Purdue Pharma issued a statement saying, “Having our plea accepted in federal court, and taking responsibility for past misconduct, is an essential step to preserve billions of dollars of value for creditors and advance our goal of providing financial resources and lifesaving medicines to address the opioid crisis.”
“We continue to work tirelessly to build additional support for a proposed bankruptcy settlement, which would direct the overwhelming majority of the settlement funds to state, local and tribal governments for the purpose of abating the opioid crisis.”
Last month Drug Enforcement Administration Assistant Administrator Tim McDermott stated, “This resolution closes a particularly sad chapter in the ongoing battle against opioid addiction. Purdue Pharma actively thwarted the United States’ efforts to ensure compliance and prevent diversion. The devastating ripple effect of Purdue’s actions left lives lost and others addicted.”

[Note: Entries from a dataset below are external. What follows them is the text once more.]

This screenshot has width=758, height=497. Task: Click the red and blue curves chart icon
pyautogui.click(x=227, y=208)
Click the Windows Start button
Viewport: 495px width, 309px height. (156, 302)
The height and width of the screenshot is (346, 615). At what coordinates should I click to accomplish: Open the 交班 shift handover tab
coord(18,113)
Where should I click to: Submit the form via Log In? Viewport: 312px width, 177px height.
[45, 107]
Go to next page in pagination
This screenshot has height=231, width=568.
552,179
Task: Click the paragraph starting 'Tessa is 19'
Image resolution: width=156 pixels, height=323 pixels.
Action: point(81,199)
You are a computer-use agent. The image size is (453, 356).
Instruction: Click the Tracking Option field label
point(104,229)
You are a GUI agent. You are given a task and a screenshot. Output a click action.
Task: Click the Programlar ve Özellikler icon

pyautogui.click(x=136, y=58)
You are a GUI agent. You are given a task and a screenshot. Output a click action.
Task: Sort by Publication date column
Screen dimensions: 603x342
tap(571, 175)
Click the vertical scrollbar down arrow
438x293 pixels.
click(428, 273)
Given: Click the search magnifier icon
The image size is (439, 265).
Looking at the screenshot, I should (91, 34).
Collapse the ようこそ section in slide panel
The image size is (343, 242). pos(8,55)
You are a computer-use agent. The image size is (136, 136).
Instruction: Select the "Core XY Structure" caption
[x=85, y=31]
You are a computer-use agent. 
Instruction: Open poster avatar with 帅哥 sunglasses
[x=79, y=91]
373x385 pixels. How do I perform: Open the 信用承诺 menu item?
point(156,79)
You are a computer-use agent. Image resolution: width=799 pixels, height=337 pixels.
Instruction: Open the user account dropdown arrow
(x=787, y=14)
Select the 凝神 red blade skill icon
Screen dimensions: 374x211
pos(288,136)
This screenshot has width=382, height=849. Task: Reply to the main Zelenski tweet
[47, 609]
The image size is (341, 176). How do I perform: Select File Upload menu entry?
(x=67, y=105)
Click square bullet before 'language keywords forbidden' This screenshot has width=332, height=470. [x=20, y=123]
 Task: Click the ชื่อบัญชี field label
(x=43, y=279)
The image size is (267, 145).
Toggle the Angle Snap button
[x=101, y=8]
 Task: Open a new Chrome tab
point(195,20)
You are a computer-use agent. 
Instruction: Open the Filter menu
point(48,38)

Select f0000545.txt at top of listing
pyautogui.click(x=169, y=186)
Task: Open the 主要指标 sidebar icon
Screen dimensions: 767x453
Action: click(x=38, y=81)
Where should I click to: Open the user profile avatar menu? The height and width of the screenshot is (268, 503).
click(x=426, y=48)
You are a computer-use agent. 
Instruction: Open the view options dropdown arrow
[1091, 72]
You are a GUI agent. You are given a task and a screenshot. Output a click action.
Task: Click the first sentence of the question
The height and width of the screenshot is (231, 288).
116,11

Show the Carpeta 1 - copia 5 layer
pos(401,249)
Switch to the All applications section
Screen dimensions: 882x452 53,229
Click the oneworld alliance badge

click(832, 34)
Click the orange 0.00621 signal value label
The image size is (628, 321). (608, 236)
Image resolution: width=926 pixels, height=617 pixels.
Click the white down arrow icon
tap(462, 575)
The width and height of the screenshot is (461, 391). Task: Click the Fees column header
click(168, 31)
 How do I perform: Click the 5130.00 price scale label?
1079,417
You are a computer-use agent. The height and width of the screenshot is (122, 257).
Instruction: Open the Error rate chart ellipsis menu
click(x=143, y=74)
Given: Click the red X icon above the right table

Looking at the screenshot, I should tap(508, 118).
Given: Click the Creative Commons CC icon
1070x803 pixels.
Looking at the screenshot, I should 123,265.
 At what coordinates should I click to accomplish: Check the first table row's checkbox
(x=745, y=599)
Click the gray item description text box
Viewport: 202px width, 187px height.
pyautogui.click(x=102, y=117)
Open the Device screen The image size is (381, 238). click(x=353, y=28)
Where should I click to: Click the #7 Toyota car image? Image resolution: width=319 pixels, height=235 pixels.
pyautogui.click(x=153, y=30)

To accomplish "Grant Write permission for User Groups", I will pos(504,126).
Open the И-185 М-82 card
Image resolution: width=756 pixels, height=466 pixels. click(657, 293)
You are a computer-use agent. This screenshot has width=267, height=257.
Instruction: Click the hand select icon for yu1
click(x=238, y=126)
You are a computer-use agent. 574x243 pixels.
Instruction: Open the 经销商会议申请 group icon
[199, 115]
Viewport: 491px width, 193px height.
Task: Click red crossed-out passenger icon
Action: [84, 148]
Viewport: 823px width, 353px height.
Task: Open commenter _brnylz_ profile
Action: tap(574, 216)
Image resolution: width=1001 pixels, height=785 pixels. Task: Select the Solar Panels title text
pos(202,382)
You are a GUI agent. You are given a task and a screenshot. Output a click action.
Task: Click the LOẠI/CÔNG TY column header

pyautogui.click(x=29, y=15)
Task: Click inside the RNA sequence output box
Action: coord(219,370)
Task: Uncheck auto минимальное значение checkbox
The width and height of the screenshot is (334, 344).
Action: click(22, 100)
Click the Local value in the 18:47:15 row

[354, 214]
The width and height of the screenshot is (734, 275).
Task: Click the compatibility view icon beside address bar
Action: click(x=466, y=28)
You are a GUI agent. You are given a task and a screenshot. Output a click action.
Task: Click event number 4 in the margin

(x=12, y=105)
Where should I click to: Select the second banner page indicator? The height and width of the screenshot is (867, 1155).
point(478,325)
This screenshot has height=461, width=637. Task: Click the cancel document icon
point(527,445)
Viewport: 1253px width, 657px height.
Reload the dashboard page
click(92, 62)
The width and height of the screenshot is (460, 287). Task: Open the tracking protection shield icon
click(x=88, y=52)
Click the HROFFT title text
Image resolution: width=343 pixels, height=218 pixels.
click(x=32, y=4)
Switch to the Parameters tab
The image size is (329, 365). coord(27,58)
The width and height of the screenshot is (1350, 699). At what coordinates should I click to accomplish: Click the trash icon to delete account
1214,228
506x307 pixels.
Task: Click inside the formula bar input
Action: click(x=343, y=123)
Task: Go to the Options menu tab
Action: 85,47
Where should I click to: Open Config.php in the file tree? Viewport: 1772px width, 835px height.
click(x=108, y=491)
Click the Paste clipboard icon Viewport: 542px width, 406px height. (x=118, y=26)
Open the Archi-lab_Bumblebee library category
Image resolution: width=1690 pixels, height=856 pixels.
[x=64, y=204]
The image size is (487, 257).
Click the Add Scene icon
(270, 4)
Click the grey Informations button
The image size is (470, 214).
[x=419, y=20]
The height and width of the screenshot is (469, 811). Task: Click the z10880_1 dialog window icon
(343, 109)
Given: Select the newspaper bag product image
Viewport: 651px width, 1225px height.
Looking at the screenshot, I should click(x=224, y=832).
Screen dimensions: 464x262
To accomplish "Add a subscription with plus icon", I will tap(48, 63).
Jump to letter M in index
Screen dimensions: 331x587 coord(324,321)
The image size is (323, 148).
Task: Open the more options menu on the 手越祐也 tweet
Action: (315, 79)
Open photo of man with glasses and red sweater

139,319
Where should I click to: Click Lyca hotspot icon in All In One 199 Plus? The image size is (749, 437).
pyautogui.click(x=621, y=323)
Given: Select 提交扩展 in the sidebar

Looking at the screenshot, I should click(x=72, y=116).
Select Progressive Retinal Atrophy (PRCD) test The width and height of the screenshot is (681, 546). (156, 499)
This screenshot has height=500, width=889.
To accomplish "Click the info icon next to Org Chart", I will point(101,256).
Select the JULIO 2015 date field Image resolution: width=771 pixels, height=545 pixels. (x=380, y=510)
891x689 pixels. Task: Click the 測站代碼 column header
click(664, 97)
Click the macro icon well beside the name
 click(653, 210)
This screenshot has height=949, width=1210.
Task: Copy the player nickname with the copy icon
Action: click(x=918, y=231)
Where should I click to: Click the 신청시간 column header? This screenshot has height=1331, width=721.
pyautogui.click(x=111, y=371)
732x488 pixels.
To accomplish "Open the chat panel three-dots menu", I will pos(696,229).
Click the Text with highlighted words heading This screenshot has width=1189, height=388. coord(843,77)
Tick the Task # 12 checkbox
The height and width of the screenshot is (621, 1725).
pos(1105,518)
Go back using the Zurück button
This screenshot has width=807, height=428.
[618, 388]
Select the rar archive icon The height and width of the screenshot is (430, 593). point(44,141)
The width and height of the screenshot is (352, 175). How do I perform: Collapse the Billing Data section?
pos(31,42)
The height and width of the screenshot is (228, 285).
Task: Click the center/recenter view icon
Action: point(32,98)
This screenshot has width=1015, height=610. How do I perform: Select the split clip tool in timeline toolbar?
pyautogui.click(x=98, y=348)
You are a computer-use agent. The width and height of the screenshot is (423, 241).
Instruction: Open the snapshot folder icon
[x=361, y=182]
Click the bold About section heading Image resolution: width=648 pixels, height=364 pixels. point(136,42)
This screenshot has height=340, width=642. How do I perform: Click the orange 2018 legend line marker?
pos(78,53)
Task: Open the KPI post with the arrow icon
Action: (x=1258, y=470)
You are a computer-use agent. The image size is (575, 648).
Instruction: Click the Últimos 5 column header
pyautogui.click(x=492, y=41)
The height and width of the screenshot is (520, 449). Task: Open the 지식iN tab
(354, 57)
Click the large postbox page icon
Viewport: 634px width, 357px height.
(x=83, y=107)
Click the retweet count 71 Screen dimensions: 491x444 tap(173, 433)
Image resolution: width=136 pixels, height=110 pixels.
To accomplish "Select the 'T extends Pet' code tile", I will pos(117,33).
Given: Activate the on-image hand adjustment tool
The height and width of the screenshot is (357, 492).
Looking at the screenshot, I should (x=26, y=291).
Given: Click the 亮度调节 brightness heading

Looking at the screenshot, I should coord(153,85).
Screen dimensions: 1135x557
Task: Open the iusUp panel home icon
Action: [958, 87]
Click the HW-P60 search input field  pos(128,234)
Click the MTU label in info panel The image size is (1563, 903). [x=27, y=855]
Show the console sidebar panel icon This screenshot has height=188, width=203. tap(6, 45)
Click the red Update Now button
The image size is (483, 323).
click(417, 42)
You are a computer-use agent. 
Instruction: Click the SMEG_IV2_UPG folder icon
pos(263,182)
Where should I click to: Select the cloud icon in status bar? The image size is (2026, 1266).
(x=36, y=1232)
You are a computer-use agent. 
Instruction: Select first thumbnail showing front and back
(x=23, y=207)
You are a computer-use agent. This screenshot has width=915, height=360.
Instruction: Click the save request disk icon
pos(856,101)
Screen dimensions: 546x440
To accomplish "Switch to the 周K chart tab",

OxyContin has become synonymous with America’s opioid epidemic. For decades doctors have prescribed opiate pain killers to patients suffering from all manner of pain. An entire industry of pain management cropped up.
Whether for back pain, or for continued pain after some sort of surgery, Americans by the millions were prescribed these addictive pain killers. Many of those people then became addicts.
The television show “House” featured a doctor who himself was addicted to pain killers.
Purdue Pharma agreed to a settlement of charges with the Federal government for $8 billion. The money will be divided into a $3.5 billion fine, forfeiture of $2 billion in past profits. This is in addition to $2.8 billion which Purdue Pharma had already agreed to pay in civil liabilities.
But it does not have the $8 billion in cash on hand and so it will need to dissolve as a corporation. Purdue will continue to exist, however, but in a different form. The new company will continue to produce pain killers, but also drugs to treat addiction as well as overdoses.